------ TEXTE DU DOCUMENT

La République des III Ligues
Voilà plus de 500 ans que l’on pratique la démocratie directe dans la région de l’actuel canton des Grisons.
Démocratie prémoderne dans les Grisons
Les biens communaux (all. Allmend) étaient largement répandus et l’on veillait à ce que les alpages, les forêts, l’eau et les pâturages restent la propriété des communes. En règle générale, un Dorfmeister supervisait leur entretien, défini dans des statuts élaborés par chaque commune. Cette base communautaire donnera aussi naissance à des paroisses à partir du XIVe siècle, si bien que l’on pourrait dire que les ouailles assujetties au clergé se sont peu à peu muées en coopérateurs paroissiaux. Cette émergence des paroisses autonomes conduira bientôt à un affaiblissement du pouvoir épiscopal. Au fil du temps, les paroisses constituées sur la base des voisinages gagneront en influence, participant même au choix des prêtres.
La domination des seigneuries territoriales passa rapidement à celle de nouvelles élites sociales et politiques, et le regroupement de juridictions autonomes conduisit à des entités étatiques embryonnaires. Au fil du temps, communes et juridictions conclurent des alliances marquées par une forte décentralisation, débouchant sur la formation aux XIVe et XVe siècles de trois Ligues partageant des valeurs comme leur indépendance et leurs structures démocratiques, en dehors de toute définition généalogique. Dans de nombreux cas, les noblesses locales ne furent pas complètement évincées et s’allièrent aux paysans et aux bourgeois.

------------
------ DONNÉES ENREGISTRÉES

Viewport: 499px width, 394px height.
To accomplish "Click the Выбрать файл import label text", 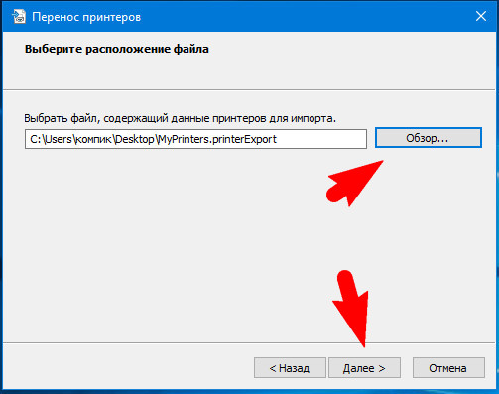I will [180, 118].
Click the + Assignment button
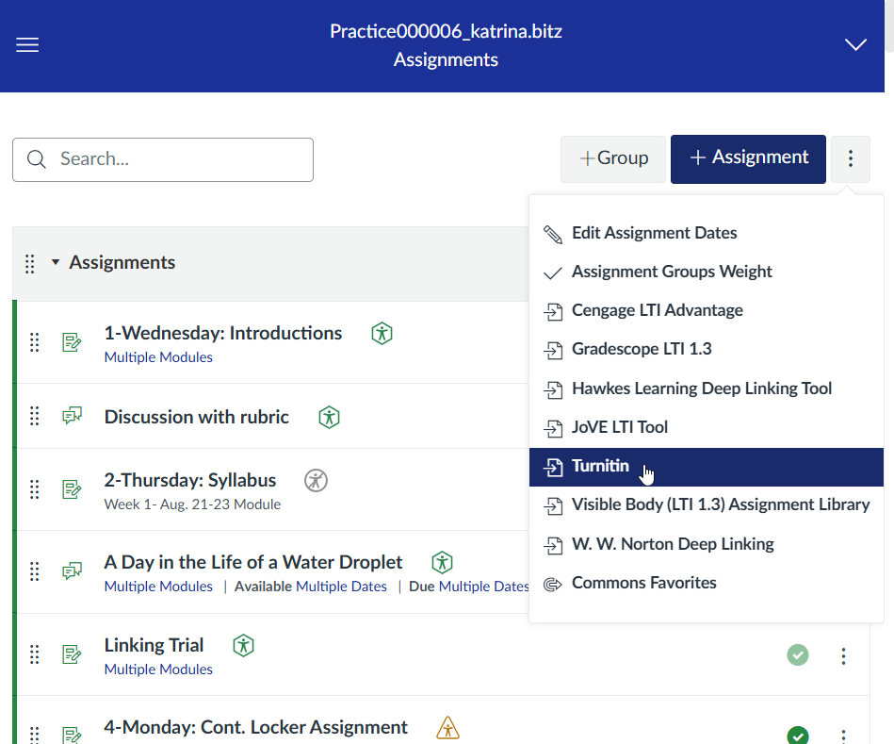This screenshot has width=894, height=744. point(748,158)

------------
------ DONNÉES ENREGISTRÉES

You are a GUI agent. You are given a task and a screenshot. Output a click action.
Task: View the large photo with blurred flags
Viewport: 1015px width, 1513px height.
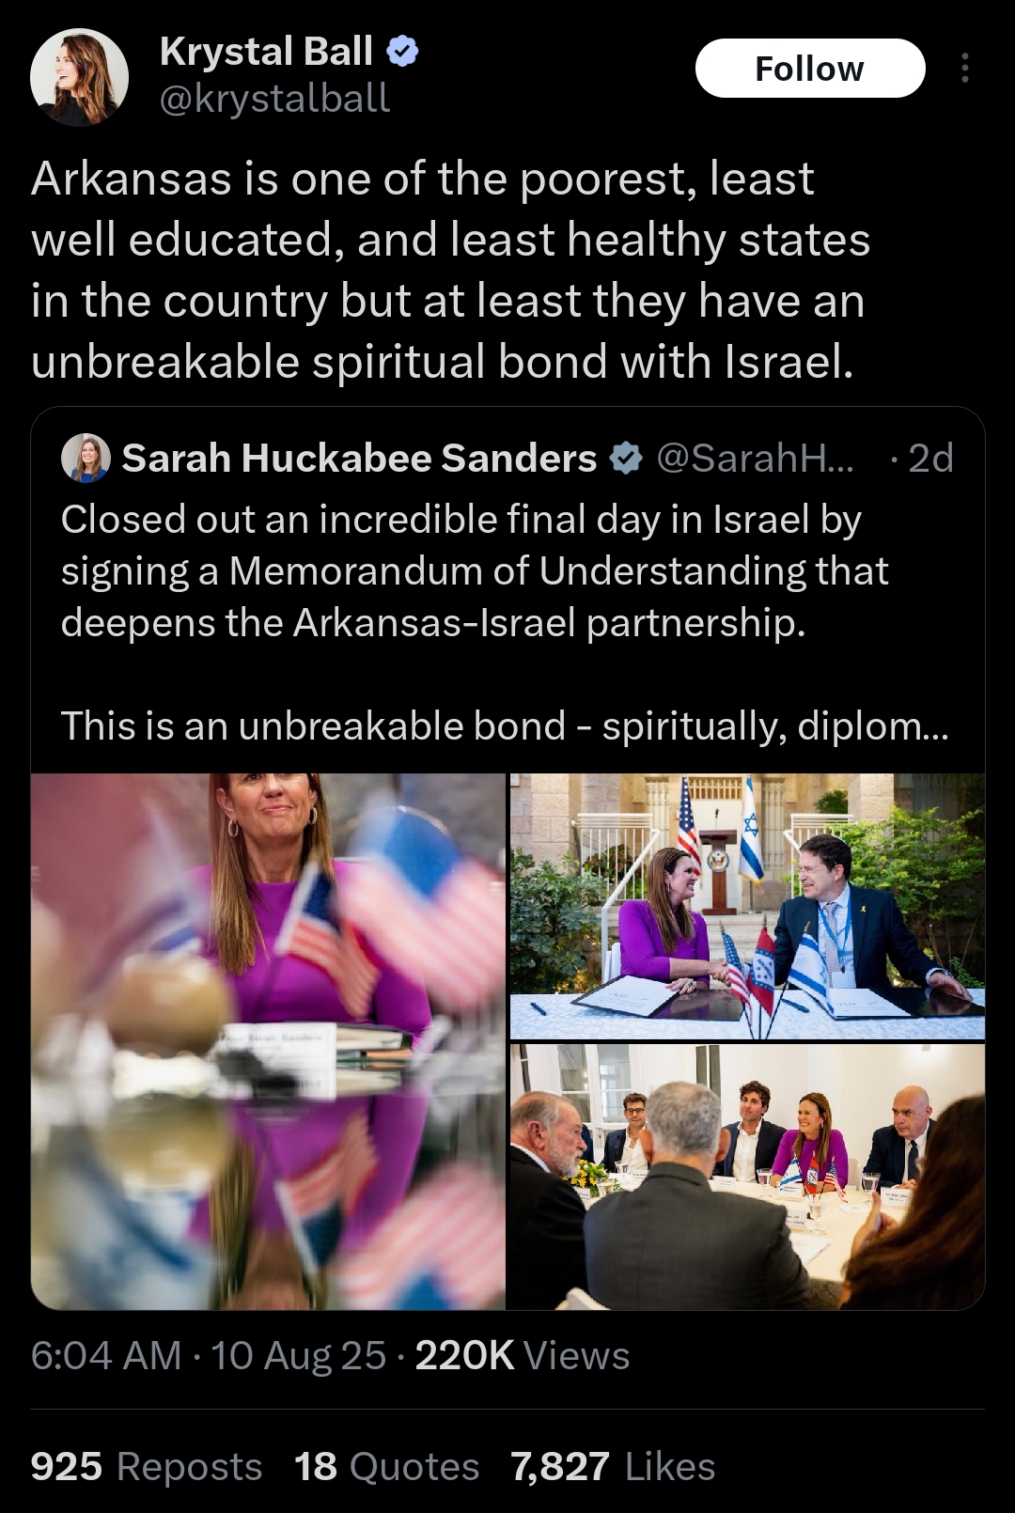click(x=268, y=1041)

------------
------ DONNÉES ENREGISTRÉES

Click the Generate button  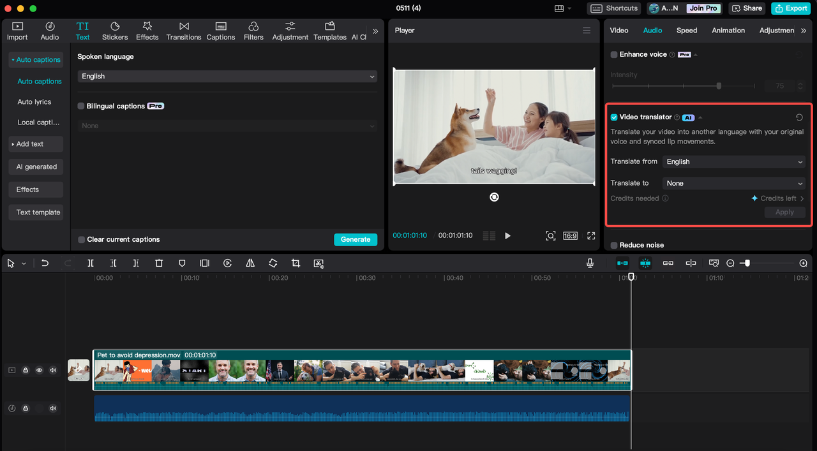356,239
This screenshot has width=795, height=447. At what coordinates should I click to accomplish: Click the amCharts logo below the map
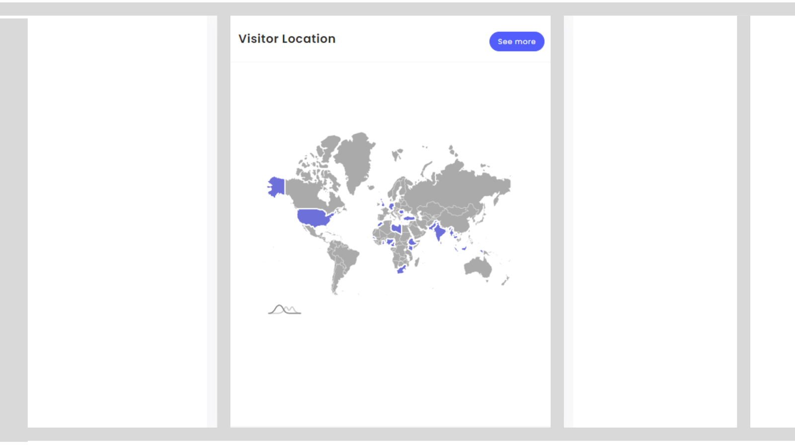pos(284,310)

------------

* _TÂCHE À RÉALISER_: Poursuivez le texte sur la démocratie directe dans les Grisons à partir de sa dernière phrase. Le listing n'a aucun rôle à jouer ici.

* _LA RÉPONSE_:
Ligue de la Maison-Dieu, Ligue grise, Ligue des Dix-Juridictions
La Ligue comprenait expressément un droit de regard des communes qui évoluera progressivement vers la conquête effective du pouvoir politique et une érosion du pouvoir épiscopal. Dans la Haute Ligue, ancêtre de la Ligue grise de 1395 réorganisée en 1424, l’abbé de Disentis, le baron de Rhäzüns ainsi que le comte de Sax-Misox s’associèrent aux communes des vallées afin de garantir la paix territoriale, protéger les voies de communication et par conséquent la prospérité économique. Les communes de la Ligue grise obtinrent ainsi une influence considérable sur les trois autorités citées plus haut.
Comme son nom l’indique, la Ligue des Dix-Juridictions scella en 1436 l’union de dix juridictions (communes elles-mêmes composées de plusieurs voisinages ou communautés). Cette Ligue réunissait les territoires rhétiques appartenant à l’héritage des Toggenbourg. Les juridictions se promirent une assistance mutuelle pour mieux faire face aux traitements arbitraires des héritiers.
Des Diètes, comparable aux Diètes du niveau fédéral, furent organisées pour améliorer la cohésion au sein de la République, alliée de la Confédération de 1524 à 1797 et dotée d’un traité réglementant le mercenariat avec la France. La Valteline, Chiavenna et Bormio furent pays sujets des III Ligues de 1512 à 1797.
Juridictions et Diète – La République plutôt qu’un régime féodal
Les juridictions étaient composées de plusieurs communautés autonomes sur le plan économique et souvent identiques aux paroisses. La superficie importante de la République empêchait la création d’une unique landsgemeinde. Celles qui existaient depuis les XIIIe et XIVe siècles dans les cantons primitifs – Zoug, Glaris et les deux Appenzell – servirent de modèle mais furent adaptées, leur principe restant toutefois identique pour les juridictions: une assemblée souveraine d’hommes ayant le droit de vote procédait à toutes les élections et prenait les décisions les plus importantes. Dans la République, le pouvoir législatif était en grande partie laissé aux juridictions. Toutes les tentatives d’uniformisation du droit civil et du droit pénal échouèrent.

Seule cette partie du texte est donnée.